Curvilinear asymptotes represent how a function behaves at extreme values of its variable, usually as the variable approaches infinity or negative infinity. Unlike traditional horizontal or vertical asymptotes, which are straight lines, curvilinear asymptotes do not have to be linear. In this context, we are dealing with the function \( f(x) = \frac{2 + 3x - x^3}{x} \). Upon simplifying, this becomes \( f(x) = -x^2 + 3 + \frac{2}{x} \). The curvilinear asymptote given is \( y = 3 - x^2 \).

Essentially, as \( x \) grows very large (either positively or negatively), the function \( f(x) \) behaves similarly to its asymptotic equation \( y = 3 - x^2 \). To confirm this, we look at the difference between \( f(x) \) and the asymptote: \( f(x) - (3 - x^2) = \frac{2}{x} \). As \( x \to \infty \) or \( x \to -\infty \), this term tends to zero, showing that \( f(x) \) closely approaches \( y = 3 - x^2 \) when \( x \) is very large or very small.

Graph sketching is crucial for visually understanding the behavior of functions, particularly in relation to their asymptotic behavior. To sketch the graph of \( f(x) = -x^2 + 3 + \frac{2}{x} \), follow these simple steps:

• Identify the general shape dictated by \( -x^2 + 3 \), which is a downward-opening parabola shifted up by 3 units.
• Note the presence of the term \( \frac{2}{x} \). This term has a negligible effect for large values of \( x \), as it tends towards zero, but causes the graph to deviate slightly from the straight parabolic path for smaller \( x \).
• Compare this curve against its asymptote \( y = 3 - x^2 \). For large \( x \), the graphs will seem almost indistinguishable because \( \frac{2}{x} \) becomes insignificant.
• Add key features such as the vertex and intercepts to clarify the sketch. For example, the vertex occurs where \( x = 0 \), making \( f(x) = 3 \).

By sketching these functions on the same axis, you can see how \( f(x) \) closely follows the asymptotic path.

Understanding limits at infinity is key to analyzing the behavior of functions as they extend indefinitely in either direction. For the function \( f(x) = -x^2 + 3 + \frac{2}{x} \), let’s explore its limit as \( x \to \infty \) and \( x \to -\infty \).

The focus is primarily on the term \( \frac{2}{x} \). As \( x \to \infty \) or \( x \to -\infty \), this term approaches zero because dividing by an increasingly large number makes the quotient smaller. Hence, the function \( f(x) \) simplifies to approximately \( -x^2 + 3 \) for extreme values of \( x \).
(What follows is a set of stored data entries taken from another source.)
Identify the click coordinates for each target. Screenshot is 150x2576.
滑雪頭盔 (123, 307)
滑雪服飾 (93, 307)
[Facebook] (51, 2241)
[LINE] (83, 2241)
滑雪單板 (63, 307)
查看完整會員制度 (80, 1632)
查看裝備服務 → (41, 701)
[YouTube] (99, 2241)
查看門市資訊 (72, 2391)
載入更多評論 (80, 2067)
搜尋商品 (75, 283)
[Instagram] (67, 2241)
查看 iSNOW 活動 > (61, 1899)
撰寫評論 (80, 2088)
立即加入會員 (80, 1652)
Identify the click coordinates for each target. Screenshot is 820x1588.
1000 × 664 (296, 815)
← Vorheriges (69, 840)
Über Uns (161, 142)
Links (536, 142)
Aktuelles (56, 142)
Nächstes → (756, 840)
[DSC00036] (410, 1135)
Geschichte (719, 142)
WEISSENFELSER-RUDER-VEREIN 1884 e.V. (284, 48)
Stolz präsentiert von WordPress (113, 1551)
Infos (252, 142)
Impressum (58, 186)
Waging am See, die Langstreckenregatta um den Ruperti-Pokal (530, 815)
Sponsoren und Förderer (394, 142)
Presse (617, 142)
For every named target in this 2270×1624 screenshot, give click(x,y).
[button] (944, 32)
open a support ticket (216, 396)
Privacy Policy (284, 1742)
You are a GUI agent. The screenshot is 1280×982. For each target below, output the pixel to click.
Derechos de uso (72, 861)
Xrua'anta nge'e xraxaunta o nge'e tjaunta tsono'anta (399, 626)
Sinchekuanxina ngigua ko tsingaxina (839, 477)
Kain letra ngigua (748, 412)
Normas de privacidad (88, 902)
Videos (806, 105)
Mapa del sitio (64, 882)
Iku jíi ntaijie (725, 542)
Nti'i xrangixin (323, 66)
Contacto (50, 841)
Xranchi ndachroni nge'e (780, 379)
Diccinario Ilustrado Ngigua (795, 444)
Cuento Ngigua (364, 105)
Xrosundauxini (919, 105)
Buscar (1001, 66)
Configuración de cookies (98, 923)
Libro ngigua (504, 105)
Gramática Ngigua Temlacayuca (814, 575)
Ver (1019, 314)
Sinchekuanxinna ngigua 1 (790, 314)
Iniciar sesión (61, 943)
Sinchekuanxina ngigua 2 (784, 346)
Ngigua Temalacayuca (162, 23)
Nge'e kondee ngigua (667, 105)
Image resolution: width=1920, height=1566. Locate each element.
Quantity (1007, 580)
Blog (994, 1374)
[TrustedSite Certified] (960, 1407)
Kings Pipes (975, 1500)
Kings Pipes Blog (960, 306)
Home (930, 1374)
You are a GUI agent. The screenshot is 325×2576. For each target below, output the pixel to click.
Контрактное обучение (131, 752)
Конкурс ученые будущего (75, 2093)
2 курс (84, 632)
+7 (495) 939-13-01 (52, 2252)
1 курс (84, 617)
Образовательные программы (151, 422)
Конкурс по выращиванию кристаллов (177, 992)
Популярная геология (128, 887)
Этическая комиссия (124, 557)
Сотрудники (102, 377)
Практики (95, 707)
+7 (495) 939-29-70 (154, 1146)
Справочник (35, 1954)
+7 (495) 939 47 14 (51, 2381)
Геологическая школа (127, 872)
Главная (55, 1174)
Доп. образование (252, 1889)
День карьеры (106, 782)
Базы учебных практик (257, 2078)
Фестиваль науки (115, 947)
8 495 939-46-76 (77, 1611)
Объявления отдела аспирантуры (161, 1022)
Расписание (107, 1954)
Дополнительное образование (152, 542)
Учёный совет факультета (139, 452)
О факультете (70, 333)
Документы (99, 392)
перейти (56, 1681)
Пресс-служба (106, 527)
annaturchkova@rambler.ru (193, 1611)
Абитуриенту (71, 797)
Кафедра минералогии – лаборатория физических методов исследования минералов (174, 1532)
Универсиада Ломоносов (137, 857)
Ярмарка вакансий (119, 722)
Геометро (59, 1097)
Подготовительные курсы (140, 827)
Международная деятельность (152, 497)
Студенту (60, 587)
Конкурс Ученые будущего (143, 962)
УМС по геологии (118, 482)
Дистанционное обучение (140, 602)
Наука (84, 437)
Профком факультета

Evaluating the formal limit, we have \( \lim_{x \to \pm \infty} \left( f(x) - (3 - x^2) \right) = \lim_{x \to \pm \infty} \frac{2}{x} = 0 \). This demonstrates that at these limits, the function \( f(x) \) and its curvilinear asymptote \( y = 3 - x^2 \) are effectively the same, apart from an infinitesimally small difference.